Required work — Reproduce only the top of the records, down to and including the line containing "WPHP [tab] (188, 1341)".

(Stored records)
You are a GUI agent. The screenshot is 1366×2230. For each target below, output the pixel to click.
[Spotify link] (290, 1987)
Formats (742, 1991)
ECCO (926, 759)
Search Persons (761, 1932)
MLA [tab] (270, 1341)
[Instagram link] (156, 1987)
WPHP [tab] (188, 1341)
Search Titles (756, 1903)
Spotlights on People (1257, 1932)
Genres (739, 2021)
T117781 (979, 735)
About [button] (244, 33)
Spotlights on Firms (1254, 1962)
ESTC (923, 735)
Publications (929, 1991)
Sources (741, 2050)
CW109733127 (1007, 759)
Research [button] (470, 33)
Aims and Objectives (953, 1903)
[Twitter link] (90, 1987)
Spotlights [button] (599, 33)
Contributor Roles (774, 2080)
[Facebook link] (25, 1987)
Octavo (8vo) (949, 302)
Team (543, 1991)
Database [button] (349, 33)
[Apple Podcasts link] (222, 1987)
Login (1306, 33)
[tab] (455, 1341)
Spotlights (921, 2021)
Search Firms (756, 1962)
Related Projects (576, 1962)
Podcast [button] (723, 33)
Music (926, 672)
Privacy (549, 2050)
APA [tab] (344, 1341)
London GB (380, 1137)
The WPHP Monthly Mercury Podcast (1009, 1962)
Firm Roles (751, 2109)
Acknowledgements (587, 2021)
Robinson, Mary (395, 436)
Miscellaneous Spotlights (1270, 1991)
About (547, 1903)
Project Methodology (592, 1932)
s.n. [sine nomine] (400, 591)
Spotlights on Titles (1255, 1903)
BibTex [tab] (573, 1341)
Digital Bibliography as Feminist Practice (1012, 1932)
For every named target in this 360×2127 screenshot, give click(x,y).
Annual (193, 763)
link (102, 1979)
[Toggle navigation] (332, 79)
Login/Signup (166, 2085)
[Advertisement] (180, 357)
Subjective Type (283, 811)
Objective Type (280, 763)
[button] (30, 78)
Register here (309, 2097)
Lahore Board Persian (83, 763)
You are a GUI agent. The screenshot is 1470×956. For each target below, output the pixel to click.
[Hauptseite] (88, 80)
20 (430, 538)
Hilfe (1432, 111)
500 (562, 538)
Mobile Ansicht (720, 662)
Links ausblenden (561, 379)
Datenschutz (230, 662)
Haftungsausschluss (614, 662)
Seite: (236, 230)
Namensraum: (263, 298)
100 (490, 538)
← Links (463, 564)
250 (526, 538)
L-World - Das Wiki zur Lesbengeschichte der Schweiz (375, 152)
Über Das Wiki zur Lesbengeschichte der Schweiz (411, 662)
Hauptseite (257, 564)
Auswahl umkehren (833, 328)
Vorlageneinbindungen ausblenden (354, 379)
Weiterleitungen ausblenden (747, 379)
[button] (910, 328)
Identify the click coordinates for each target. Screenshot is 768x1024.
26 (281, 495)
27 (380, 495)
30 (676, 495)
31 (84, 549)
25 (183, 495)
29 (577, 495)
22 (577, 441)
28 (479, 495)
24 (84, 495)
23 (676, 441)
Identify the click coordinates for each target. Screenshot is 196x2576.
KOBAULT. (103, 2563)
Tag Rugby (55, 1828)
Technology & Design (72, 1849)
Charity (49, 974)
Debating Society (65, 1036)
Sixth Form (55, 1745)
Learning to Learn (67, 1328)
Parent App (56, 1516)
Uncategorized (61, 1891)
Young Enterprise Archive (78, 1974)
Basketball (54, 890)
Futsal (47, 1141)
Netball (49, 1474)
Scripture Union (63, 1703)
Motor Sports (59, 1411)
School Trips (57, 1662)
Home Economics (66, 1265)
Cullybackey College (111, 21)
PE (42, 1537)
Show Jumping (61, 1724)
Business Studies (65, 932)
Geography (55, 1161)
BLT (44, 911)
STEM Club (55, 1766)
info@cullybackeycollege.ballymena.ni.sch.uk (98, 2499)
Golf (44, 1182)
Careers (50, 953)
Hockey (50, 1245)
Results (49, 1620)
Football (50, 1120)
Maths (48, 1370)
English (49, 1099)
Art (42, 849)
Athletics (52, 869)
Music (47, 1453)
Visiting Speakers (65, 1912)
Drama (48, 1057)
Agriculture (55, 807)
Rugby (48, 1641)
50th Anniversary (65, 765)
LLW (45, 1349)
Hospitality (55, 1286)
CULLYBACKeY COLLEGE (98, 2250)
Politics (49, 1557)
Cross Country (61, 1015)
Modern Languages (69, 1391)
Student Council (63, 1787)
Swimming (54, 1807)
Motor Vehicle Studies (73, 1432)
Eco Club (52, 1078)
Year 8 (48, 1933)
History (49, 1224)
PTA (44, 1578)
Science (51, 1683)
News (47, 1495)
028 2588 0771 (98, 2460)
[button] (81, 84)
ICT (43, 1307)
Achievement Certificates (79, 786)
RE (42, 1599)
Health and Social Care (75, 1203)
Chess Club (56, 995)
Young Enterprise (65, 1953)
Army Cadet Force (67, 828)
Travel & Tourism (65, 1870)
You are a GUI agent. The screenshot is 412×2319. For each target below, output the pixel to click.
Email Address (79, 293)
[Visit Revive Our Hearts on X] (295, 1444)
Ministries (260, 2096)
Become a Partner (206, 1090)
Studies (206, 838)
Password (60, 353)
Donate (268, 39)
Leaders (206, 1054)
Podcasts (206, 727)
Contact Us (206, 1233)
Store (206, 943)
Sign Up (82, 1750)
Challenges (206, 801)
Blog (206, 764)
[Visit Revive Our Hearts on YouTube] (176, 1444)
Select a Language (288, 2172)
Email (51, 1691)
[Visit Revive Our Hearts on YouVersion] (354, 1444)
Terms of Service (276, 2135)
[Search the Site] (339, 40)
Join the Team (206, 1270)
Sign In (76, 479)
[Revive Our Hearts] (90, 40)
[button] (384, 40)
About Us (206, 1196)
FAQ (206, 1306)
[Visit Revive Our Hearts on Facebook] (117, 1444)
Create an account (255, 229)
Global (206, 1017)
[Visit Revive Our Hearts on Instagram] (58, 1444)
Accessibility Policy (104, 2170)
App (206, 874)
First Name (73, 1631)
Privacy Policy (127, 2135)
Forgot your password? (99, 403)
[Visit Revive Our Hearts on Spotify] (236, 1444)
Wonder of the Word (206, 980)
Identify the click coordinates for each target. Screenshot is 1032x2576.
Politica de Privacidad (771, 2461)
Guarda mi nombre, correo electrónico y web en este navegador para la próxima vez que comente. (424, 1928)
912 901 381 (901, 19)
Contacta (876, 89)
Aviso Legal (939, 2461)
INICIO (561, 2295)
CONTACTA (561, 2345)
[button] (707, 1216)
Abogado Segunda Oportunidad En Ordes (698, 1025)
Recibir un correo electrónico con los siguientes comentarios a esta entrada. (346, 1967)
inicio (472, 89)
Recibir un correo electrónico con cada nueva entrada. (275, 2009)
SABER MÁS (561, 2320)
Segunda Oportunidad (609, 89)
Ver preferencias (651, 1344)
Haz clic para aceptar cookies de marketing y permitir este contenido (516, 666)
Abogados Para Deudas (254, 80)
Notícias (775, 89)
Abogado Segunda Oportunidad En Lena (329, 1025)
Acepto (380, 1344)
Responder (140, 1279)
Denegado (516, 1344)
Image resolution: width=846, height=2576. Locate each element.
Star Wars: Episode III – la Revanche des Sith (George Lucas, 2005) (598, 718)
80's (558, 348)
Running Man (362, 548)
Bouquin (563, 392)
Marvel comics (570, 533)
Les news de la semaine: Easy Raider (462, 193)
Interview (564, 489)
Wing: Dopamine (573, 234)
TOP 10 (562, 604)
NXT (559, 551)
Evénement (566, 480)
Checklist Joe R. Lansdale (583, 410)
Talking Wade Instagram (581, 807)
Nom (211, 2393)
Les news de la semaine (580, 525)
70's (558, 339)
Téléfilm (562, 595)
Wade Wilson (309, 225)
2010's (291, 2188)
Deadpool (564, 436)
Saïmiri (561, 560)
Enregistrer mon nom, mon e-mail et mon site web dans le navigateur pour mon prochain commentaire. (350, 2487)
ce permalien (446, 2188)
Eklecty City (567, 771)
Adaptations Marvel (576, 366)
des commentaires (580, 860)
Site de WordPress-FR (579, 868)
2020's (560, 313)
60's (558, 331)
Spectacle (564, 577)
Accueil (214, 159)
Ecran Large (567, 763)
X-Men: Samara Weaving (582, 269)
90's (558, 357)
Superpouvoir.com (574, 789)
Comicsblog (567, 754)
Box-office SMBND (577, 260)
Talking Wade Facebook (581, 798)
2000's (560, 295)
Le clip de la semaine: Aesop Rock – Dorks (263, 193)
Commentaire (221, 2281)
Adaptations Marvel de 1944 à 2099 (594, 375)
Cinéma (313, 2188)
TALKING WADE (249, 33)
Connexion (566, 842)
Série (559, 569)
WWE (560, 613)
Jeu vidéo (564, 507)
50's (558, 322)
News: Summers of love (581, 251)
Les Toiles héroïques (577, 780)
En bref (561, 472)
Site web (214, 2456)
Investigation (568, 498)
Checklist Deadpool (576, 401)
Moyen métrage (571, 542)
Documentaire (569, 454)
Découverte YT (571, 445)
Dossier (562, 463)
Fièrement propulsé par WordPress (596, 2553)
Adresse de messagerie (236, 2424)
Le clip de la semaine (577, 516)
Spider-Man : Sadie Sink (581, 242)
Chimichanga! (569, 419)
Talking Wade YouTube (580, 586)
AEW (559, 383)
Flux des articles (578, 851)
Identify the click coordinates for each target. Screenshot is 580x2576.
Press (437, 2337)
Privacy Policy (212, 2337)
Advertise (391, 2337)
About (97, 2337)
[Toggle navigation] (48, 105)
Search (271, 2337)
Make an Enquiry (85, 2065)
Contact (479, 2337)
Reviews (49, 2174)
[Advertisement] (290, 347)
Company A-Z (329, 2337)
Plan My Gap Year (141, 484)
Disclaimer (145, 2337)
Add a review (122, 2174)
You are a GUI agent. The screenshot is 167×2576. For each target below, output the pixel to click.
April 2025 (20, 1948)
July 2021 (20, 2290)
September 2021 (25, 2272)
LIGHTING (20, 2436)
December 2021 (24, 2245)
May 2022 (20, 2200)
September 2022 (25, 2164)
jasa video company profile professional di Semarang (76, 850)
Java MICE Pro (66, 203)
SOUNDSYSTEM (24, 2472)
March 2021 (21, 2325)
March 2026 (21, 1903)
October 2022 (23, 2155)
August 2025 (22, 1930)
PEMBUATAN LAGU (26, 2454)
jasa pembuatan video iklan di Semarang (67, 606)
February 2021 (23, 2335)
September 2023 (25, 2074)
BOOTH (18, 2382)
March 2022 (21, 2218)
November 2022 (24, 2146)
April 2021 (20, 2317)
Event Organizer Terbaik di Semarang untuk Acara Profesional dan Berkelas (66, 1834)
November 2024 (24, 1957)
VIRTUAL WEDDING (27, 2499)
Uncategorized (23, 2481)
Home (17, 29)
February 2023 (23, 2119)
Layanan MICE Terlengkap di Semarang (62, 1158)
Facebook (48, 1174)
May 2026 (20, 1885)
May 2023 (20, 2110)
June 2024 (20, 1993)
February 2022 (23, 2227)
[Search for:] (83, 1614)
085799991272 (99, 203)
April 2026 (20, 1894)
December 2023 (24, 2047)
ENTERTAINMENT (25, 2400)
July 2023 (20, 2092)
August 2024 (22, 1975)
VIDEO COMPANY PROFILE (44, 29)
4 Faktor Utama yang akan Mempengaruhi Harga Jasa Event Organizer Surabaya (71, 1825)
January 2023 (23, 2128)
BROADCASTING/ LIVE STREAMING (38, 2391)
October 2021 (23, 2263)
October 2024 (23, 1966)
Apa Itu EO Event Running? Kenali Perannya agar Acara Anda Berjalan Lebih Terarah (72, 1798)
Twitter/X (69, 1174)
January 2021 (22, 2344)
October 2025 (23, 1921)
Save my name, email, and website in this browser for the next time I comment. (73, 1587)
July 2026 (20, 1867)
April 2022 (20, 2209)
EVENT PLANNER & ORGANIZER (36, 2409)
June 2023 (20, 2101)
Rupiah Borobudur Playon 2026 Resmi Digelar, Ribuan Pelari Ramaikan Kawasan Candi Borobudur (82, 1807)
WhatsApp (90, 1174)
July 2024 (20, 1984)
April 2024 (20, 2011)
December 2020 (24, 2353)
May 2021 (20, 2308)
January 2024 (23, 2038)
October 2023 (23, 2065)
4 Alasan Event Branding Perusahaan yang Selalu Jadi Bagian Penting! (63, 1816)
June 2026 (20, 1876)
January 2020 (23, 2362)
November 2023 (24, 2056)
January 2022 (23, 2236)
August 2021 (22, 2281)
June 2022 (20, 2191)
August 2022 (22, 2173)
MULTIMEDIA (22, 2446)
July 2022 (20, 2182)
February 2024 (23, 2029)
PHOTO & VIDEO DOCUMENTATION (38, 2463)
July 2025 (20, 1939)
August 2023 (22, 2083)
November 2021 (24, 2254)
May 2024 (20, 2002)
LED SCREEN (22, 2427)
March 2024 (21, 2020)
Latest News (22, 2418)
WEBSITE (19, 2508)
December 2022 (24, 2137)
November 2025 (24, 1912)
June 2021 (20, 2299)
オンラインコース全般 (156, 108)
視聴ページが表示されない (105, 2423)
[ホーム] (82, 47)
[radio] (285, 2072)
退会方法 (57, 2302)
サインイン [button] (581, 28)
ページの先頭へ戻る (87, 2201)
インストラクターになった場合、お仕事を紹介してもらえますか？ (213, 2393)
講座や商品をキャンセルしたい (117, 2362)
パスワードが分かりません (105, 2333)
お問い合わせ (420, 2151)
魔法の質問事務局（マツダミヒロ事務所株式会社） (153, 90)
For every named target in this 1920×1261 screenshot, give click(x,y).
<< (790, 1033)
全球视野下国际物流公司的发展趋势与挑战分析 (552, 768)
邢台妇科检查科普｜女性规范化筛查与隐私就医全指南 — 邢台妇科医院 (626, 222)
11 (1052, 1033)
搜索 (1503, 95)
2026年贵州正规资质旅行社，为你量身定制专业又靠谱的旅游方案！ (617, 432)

Output —
You are a GUI agent. The screenshot is 1366×2230. For each target below, output the pixel to click.
[Spotify link] (290, 1987)
Formats (742, 1991)
ECCO (926, 759)
Search Persons (761, 1932)
MLA [tab] (270, 1341)
[Instagram link] (156, 1987)
WPHP [tab] (188, 1341)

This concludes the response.